§ What you need to do: Repeat each row below word for word, leaving the pictures out.
-- START OF Data for this exercise --
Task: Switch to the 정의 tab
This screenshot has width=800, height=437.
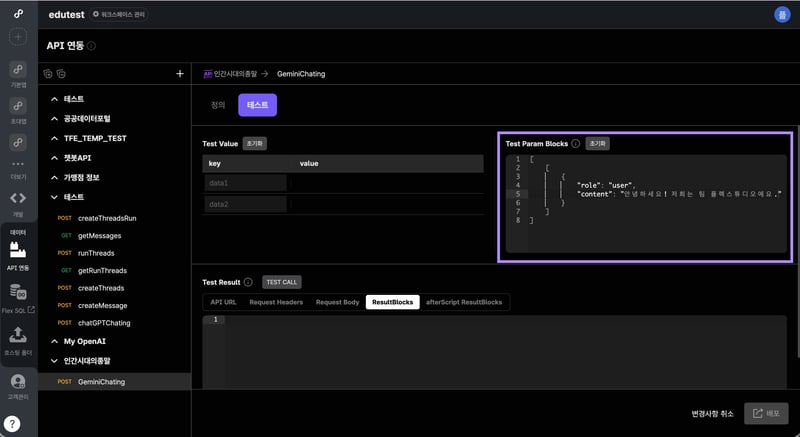Action: [218, 104]
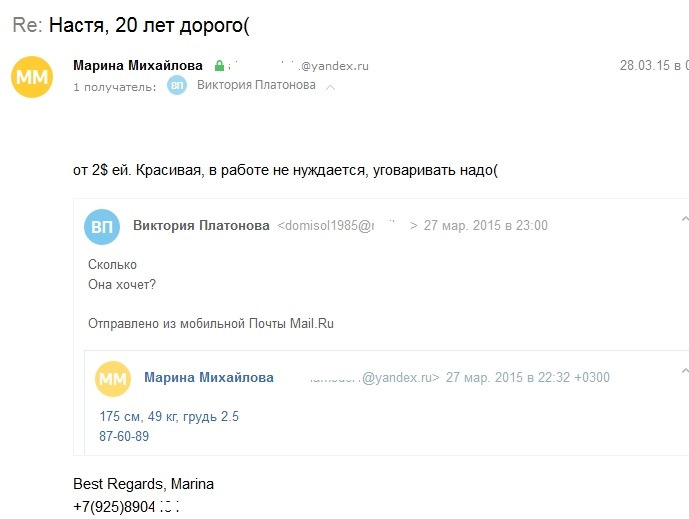Collapse the nested Марина Михайлова quote
Screen dimensions: 689x519
click(x=685, y=371)
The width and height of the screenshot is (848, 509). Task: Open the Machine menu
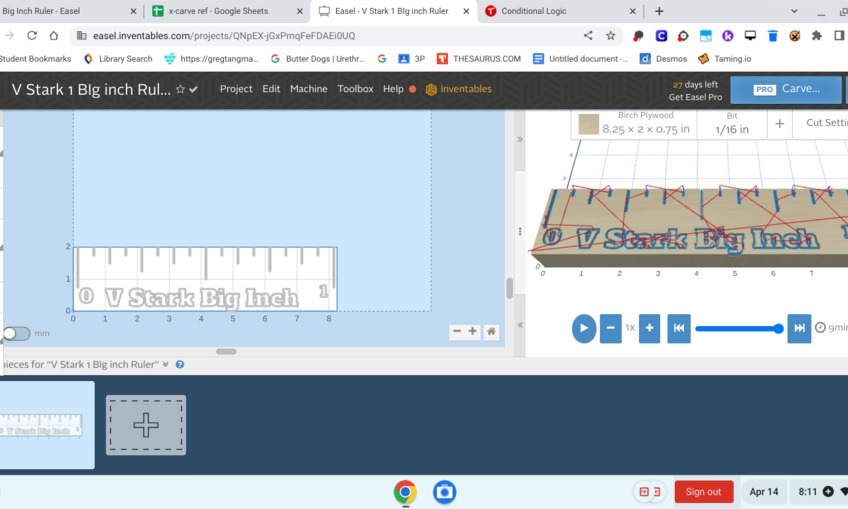[x=308, y=89]
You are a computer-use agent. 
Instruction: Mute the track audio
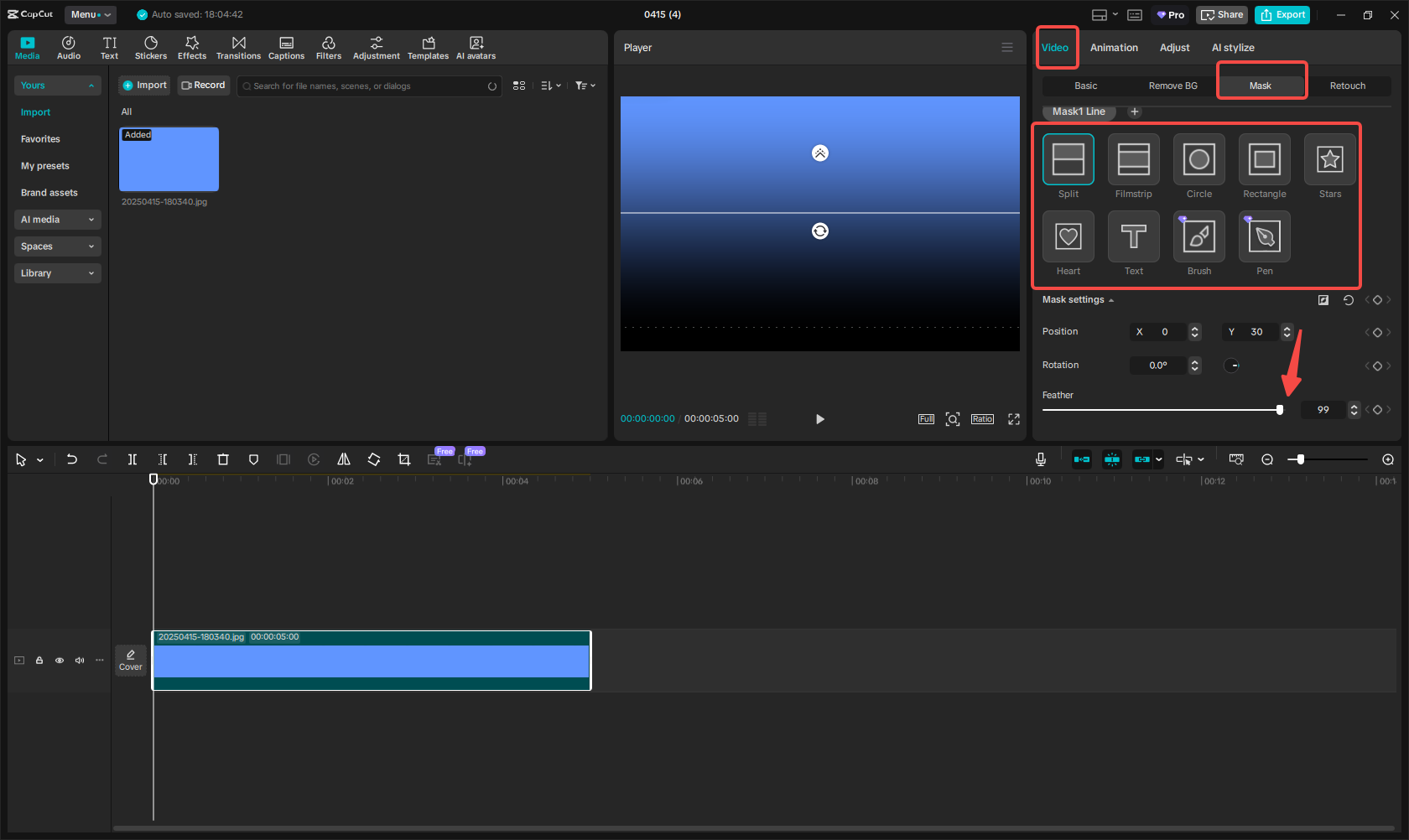(80, 661)
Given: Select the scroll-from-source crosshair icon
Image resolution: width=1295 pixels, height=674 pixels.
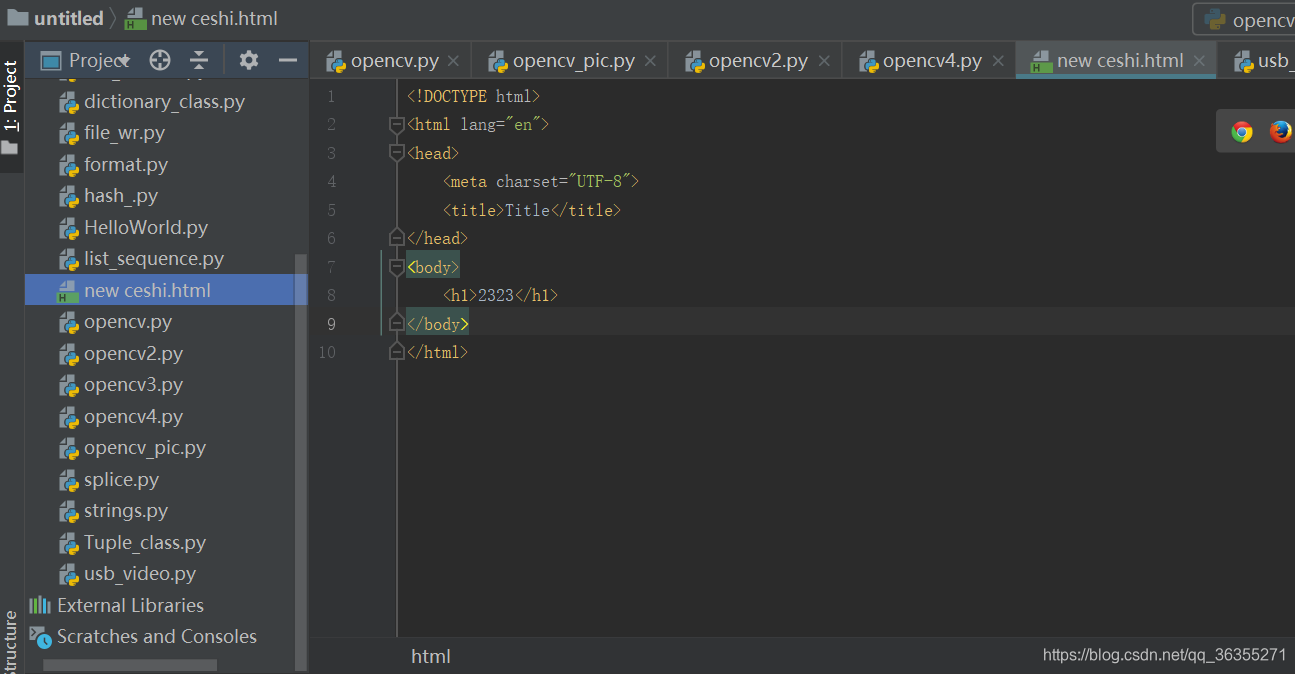Looking at the screenshot, I should tap(159, 59).
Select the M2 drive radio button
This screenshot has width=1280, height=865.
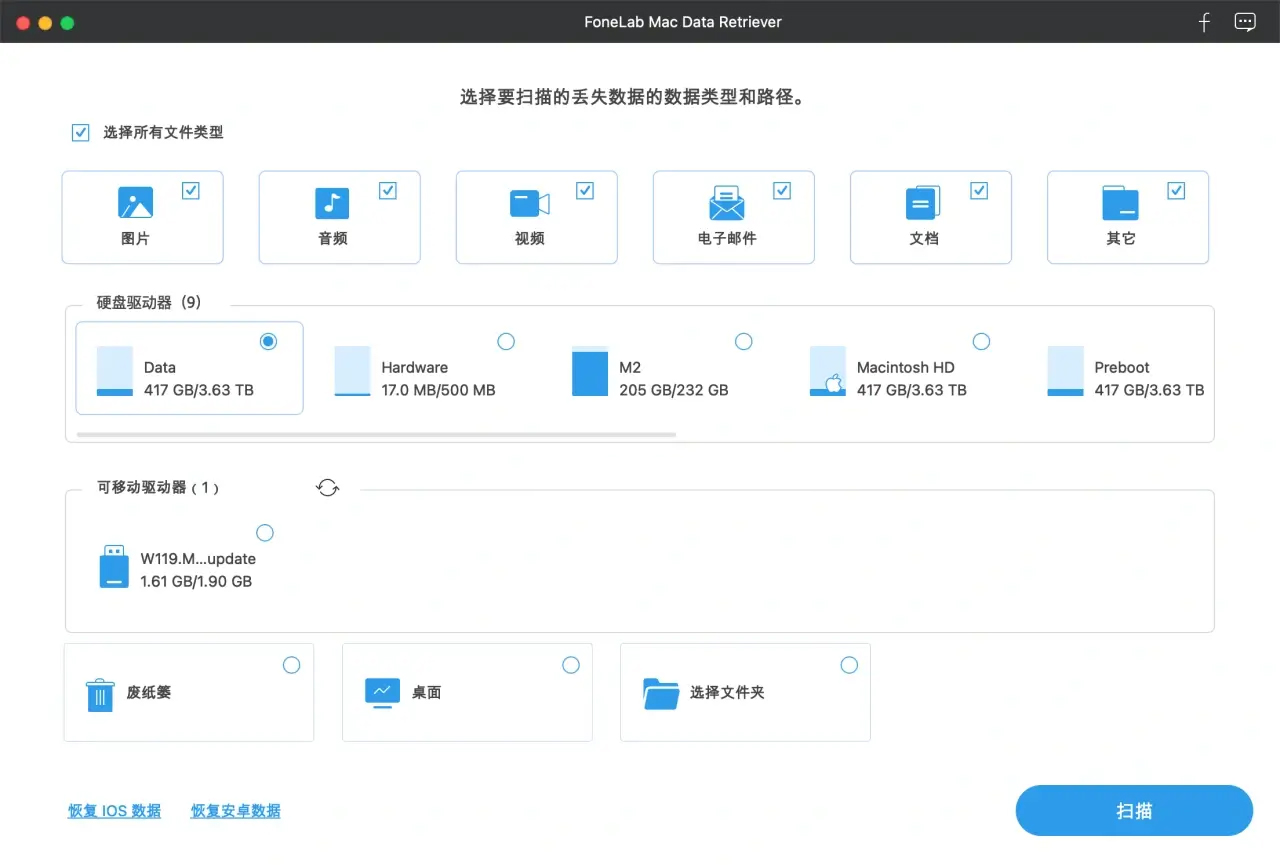coord(744,341)
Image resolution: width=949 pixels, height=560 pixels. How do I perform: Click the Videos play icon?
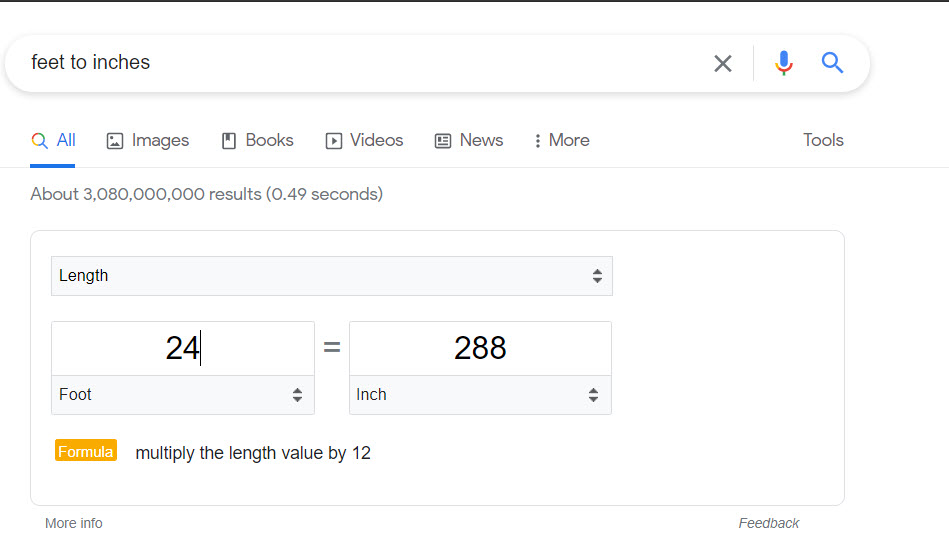[x=333, y=141]
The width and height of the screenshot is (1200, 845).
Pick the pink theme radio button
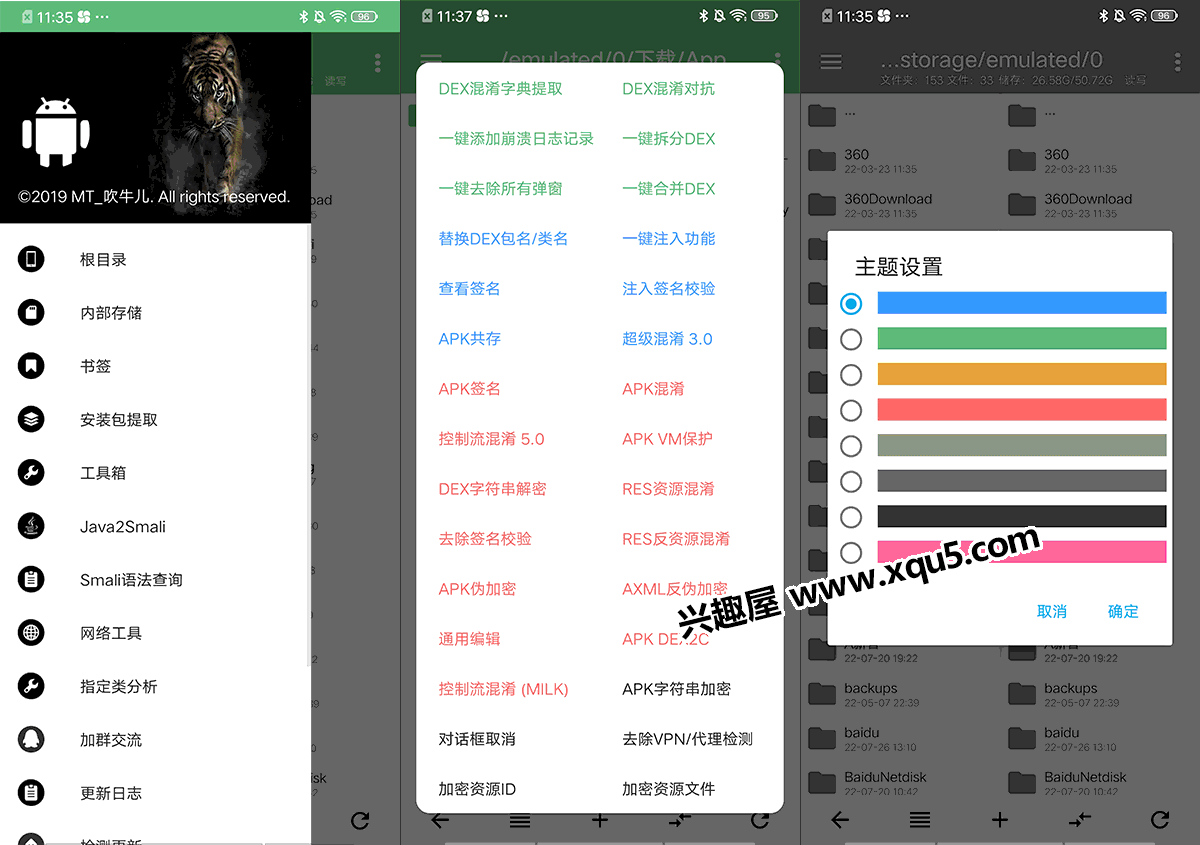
-- END OF Data for this exercise --
§ In response:
Task: Switch to the 정의 tab
This screenshot has width=800, height=437.
Action: [218, 104]
Collapse the nested Марина Михайлова quote
Screen dimensions: 689x519
click(x=685, y=371)
The width and height of the screenshot is (848, 509). Task: Open the Machine menu
[x=308, y=89]
You are a computer-use agent. 
Instruction: Mute the track audio
(80, 661)
Given: Select the scroll-from-source crosshair icon
Image resolution: width=1295 pixels, height=674 pixels.
Looking at the screenshot, I should tap(159, 59).
Select the M2 drive radio button
This screenshot has width=1280, height=865.
coord(744,341)
Image resolution: width=949 pixels, height=560 pixels. How do I perform: Click the Videos play icon?
[x=333, y=141]
The width and height of the screenshot is (1200, 845).
Pick the pink theme radio button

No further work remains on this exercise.